Work item A ::
Answer these questions from the article on Merkel's autobiography:
(i) In which city and year was Merkel born?
(ii) Who was chancellor when Merkel challenged for the office in the 2005 election?
(iii) At which event did Merkel meet Putin in 2007?
Work item B ::
In the article on Merkel's autobiography, shorten the paragraph beginning "The ex-chancellor writes that despite" to a single sentence that keeps its main facts.

Selected excerpt ::
|---|
Excerpts from former German Chancellor Angela Merkel’s soon-to-be-published autobiography cover everything from growing up in a dictatorship to the conflict in Ukraine. A look at the key quotes.

Angela Merkel was the longest-serving chancellor of a post-war, united Germany, earning a reputation for calm and pragmatic leadership. On Thursday, Die Zeit published passages from her highly anticipated book Freedom. Memories 1954-2021.
Here are some of the key takeaways.
On growing up in East Germany
Born in Hamburg in what was then West Germany in 1954, her father’s work took the family to Brandenburg in the former East Germany when she was a baby.
In her book, she describes childhood under the East German (GDR) dictatorship as “a life constantly on the edge. No matter how carefree a day began, everything could change in a matter of seconds” if someone around her stepped out of line.
“The state knew no mercy,” she writes, adding that realizing what lines could not be crossed was an important skill, even for a child. “My pragmatic approach helped me” in that regard, she says.
The ex-chancellor writes that despite the GDR’s attempts to totally control its citizens, she maintained her carefree attitude and would come to disdain the “pettiness, narrow-mindedness, tasteless and…humorlessness” of the East German regime.
On becoming Germany’s first female chancellor
In Germany’s 2005 federal election, Merkel was selected to represent the center-right CDU/CSU bloc over, among others, current CDU leader Friedrich Merz.
She says she found “a difference between theory and practice” in the acceptance of a female candidate for head of government. “There were doubts about this” she writes, even “deep within the ranks of women” in her party.
Merkel then explains the challenge of going up against then-Chancellor Gerhard Schröder and his reputation for being “energetic and smart.”
“Any man who challenged the chancellor…would have felt the same way. But being a woman, I felt, was definitely not an advantage.”
On Putin and Trump
In an excerpt on meeting Russian President Vladimir Putin at the 2007 Munich Security Conference, Merkel says Putin presented himself as “someone who was always on his guard, not to be trifled with, and always ready to dish it out.”
She confirms a famous story that Putin brought his large Labrador to a private meeting with her. It is well-known that an earlier incident left Merkel with a phobia of dogs, but Putin has denied doing it on purpose to intimidate her.
She also says he regularly arrived late for the purpose of making people wait.
“You could find all this childish, reprehensible, you could shake your head at it,” but that didn’t make Russia any less important on the world stage, the ex-chancellor says. She goes on to describe him as singularly preoccupied with the United States, as if longing for the days of the Cold War.
Merkel also sheds some light on her infamous first meeting with US President Donald Trump in 2017. An incident went viral on social media in which Merkel appeared to ask Trump to shake hands for a photo, and he ignored her.
|---|
Provided material ::
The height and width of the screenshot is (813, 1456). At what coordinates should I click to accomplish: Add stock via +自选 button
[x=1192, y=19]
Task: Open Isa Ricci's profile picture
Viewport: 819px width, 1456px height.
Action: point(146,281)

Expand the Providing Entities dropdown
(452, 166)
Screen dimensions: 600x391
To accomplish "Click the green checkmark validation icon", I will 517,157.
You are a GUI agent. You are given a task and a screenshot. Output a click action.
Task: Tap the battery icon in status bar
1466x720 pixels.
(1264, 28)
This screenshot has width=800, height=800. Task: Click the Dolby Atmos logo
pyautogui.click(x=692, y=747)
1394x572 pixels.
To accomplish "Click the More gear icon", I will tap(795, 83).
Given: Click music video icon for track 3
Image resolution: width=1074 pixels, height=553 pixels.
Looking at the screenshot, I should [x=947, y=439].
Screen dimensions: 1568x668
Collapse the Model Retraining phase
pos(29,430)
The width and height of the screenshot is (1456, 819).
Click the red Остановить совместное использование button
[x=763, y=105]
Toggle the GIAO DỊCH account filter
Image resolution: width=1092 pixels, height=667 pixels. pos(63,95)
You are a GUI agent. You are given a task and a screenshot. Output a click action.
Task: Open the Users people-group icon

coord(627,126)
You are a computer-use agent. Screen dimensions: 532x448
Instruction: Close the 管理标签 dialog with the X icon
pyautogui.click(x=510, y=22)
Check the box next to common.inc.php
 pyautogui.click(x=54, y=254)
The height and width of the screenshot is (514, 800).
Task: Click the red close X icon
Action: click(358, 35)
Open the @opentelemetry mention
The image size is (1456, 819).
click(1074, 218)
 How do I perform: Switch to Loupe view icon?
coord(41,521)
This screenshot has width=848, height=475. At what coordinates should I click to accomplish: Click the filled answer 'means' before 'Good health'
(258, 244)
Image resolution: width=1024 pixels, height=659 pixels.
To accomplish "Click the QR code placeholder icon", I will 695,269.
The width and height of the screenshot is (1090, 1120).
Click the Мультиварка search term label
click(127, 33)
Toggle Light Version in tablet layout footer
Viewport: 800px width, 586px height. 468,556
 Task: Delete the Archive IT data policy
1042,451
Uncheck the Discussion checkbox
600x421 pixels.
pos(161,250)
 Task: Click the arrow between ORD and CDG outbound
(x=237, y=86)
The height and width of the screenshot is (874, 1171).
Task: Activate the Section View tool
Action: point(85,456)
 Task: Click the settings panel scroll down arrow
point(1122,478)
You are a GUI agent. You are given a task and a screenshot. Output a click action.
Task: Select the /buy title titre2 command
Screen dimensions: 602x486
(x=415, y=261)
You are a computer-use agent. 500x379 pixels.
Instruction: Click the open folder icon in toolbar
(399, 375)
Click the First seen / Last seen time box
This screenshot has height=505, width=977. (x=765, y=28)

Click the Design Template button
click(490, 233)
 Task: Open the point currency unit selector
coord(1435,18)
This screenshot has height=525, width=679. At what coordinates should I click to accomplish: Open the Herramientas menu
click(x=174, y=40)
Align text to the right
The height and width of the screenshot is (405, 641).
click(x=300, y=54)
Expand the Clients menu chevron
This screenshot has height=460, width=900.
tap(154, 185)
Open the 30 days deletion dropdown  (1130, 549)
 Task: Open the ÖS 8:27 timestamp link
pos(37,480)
|---|
Expected output A ::
(i) Hamburg, in 1954.
(ii) Gerhard Schröder.
(iii) The 2007 Munich Security Conference.

Expected output B ::
Merkel writes that she kept her carefree attitude despite the GDR's efforts to control its citizens totally, and that she came to disdain the East German regime's pettiness, narrow-mindedness, tastelessness and humorlessness.